■ INFORMATION GIVEN
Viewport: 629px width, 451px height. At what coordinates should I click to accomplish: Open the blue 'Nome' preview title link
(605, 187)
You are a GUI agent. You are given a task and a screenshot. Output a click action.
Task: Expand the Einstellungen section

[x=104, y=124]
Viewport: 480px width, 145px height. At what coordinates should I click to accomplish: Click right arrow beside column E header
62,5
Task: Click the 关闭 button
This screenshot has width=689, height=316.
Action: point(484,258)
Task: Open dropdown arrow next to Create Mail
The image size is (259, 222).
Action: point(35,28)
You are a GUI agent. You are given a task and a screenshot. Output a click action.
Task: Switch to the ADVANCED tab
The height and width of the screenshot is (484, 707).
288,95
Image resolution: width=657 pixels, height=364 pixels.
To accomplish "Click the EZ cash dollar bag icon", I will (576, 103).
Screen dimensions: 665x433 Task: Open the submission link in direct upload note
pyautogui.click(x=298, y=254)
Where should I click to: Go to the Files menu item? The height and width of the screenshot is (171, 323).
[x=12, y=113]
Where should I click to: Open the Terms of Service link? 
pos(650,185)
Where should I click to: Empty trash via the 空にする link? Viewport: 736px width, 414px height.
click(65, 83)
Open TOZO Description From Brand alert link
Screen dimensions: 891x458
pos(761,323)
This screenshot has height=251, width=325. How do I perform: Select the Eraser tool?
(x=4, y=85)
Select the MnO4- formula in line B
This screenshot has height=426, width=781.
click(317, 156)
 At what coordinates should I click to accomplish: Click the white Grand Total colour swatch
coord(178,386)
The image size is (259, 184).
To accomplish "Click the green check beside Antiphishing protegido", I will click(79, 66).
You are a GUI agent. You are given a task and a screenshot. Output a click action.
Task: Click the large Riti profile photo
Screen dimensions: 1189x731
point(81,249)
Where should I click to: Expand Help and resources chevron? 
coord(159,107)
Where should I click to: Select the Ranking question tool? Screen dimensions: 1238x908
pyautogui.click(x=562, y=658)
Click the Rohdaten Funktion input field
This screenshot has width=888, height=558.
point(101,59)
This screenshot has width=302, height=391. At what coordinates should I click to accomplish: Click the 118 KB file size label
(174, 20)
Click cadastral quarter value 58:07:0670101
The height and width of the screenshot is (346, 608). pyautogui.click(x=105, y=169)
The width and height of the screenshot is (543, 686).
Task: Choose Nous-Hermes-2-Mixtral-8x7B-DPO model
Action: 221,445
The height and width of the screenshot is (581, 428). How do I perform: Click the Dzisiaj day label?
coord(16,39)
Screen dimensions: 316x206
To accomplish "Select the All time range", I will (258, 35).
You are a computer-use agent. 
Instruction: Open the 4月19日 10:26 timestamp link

■ WHAT IS EXPECTED
Write out the material above exactly and in full.

■ ANSWER BELOW
Viewport: 629px width, 451px height. At what coordinates should I click to accomplish: Open the blue 'Nome' preview title link
(605, 187)
You are a GUI agent. You are given a task and a screenshot. Output a click action.
Task: Expand the Einstellungen section

[x=104, y=124]
Viewport: 480px width, 145px height. At what coordinates should I click to accomplish: Click right arrow beside column E header
62,5
Task: Click the 关闭 button
This screenshot has width=689, height=316.
Action: point(484,258)
Task: Open dropdown arrow next to Create Mail
The image size is (259, 222).
Action: point(35,28)
You are a GUI agent. You are given a task and a screenshot. Output a click action.
Task: Switch to the ADVANCED tab
The height and width of the screenshot is (484, 707).
288,95
Image resolution: width=657 pixels, height=364 pixels.
To accomplish "Click the EZ cash dollar bag icon", I will (576, 103).
Screen dimensions: 665x433 Task: Open the submission link in direct upload note
pyautogui.click(x=298, y=254)
Where should I click to: Go to the Files menu item? The height and width of the screenshot is (171, 323).
[x=12, y=113]
Where should I click to: Open the Terms of Service link? 
pos(650,185)
Where should I click to: Empty trash via the 空にする link? Viewport: 736px width, 414px height.
click(65, 83)
Open TOZO Description From Brand alert link
Screen dimensions: 891x458
pos(761,323)
This screenshot has height=251, width=325. How do I perform: Select the Eraser tool?
(x=4, y=85)
Select the MnO4- formula in line B
This screenshot has height=426, width=781.
click(317, 156)
 At what coordinates should I click to accomplish: Click the white Grand Total colour swatch
coord(178,386)
The image size is (259, 184).
To accomplish "Click the green check beside Antiphishing protegido", I will click(79, 66).
You are a GUI agent. You are given a task and a screenshot. Output a click action.
Task: Click the large Riti profile photo
Screen dimensions: 1189x731
point(81,249)
Where should I click to: Expand Help and resources chevron? 
coord(159,107)
Where should I click to: Select the Ranking question tool? Screen dimensions: 1238x908
pyautogui.click(x=562, y=658)
Click the Rohdaten Funktion input field
This screenshot has width=888, height=558.
point(101,59)
This screenshot has width=302, height=391. At what coordinates should I click to accomplish: Click the 118 KB file size label
(174, 20)
Click cadastral quarter value 58:07:0670101
The height and width of the screenshot is (346, 608). pyautogui.click(x=105, y=169)
The width and height of the screenshot is (543, 686).
Task: Choose Nous-Hermes-2-Mixtral-8x7B-DPO model
Action: 221,445
The height and width of the screenshot is (581, 428). How do I perform: Click the Dzisiaj day label?
coord(16,39)
Screen dimensions: 316x206
To accomplish "Select the All time range", I will (258, 35).
You are a computer-use agent. 
Instruction: Open the 4月19日 10:26 timestamp link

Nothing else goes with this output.